** Opening Records for the task block **
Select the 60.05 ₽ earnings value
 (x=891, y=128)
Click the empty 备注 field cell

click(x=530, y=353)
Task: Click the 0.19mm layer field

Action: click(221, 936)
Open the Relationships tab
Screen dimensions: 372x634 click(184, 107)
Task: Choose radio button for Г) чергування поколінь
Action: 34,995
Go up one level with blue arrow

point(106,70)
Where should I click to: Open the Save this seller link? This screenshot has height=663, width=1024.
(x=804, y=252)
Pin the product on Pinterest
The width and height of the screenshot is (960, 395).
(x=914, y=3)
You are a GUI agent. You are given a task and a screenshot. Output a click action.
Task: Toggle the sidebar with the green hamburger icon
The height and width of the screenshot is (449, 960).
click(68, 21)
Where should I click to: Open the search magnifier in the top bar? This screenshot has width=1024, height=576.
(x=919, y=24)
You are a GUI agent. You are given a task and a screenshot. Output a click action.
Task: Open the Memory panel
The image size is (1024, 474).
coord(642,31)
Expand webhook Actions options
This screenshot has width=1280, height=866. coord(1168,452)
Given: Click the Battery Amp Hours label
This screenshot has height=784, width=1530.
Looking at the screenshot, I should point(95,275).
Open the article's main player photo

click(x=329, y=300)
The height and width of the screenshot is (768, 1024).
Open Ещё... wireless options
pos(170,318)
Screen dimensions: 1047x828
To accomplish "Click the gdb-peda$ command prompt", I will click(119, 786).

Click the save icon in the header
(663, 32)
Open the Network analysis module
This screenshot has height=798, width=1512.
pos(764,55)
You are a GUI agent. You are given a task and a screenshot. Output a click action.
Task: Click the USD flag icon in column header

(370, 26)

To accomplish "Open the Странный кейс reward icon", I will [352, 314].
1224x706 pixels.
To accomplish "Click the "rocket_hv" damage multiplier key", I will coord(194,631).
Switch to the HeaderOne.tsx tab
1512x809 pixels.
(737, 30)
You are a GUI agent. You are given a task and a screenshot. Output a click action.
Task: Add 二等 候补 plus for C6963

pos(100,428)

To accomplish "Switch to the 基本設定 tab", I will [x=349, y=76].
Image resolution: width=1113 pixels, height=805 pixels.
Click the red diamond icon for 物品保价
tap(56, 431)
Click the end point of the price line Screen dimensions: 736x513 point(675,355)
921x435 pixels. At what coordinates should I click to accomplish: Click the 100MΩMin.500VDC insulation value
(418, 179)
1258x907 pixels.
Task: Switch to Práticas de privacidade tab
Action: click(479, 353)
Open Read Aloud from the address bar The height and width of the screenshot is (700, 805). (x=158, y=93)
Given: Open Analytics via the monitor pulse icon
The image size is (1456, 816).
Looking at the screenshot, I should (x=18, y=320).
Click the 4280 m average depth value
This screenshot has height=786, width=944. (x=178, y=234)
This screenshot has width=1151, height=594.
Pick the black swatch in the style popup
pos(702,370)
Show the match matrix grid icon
** Closing Records for the task block **
*Required work*: Reply with exactly the lines above from the one that contains "The image size is (1024, 474)." through the final line of the material, and with nothing else.

*Result below*:
The image size is (1024, 474).
coord(642,31)
Expand webhook Actions options
This screenshot has width=1280, height=866. coord(1168,452)
Given: Click the Battery Amp Hours label
This screenshot has height=784, width=1530.
Looking at the screenshot, I should point(95,275).
Open the article's main player photo

click(x=329, y=300)
The height and width of the screenshot is (768, 1024).
Open Ещё... wireless options
pos(170,318)
Screen dimensions: 1047x828
To accomplish "Click the gdb-peda$ command prompt", I will click(119, 786).

Click the save icon in the header
(663, 32)
Open the Network analysis module
This screenshot has height=798, width=1512.
pos(764,55)
You are a GUI agent. You are given a task and a screenshot. Output a click action.
Task: Click the USD flag icon in column header

(370, 26)

To accomplish "Open the Странный кейс reward icon", I will [352, 314].
1224x706 pixels.
To accomplish "Click the "rocket_hv" damage multiplier key", I will coord(194,631).
Switch to the HeaderOne.tsx tab
1512x809 pixels.
(737, 30)
You are a GUI agent. You are given a task and a screenshot. Output a click action.
Task: Add 二等 候补 plus for C6963

pos(100,428)

To accomplish "Switch to the 基本設定 tab", I will [x=349, y=76].
Image resolution: width=1113 pixels, height=805 pixels.
Click the red diamond icon for 物品保价
tap(56, 431)
Click the end point of the price line Screen dimensions: 736x513 point(675,355)
921x435 pixels. At what coordinates should I click to accomplish: Click the 100MΩMin.500VDC insulation value
(418, 179)
1258x907 pixels.
Task: Switch to Práticas de privacidade tab
Action: click(479, 353)
Open Read Aloud from the address bar The height and width of the screenshot is (700, 805). (x=158, y=93)
Given: Open Analytics via the monitor pulse icon
The image size is (1456, 816).
Looking at the screenshot, I should (x=18, y=320).
Click the 4280 m average depth value
This screenshot has height=786, width=944. (x=178, y=234)
This screenshot has width=1151, height=594.
Pick the black swatch in the style popup
pos(702,370)
Show the match matrix grid icon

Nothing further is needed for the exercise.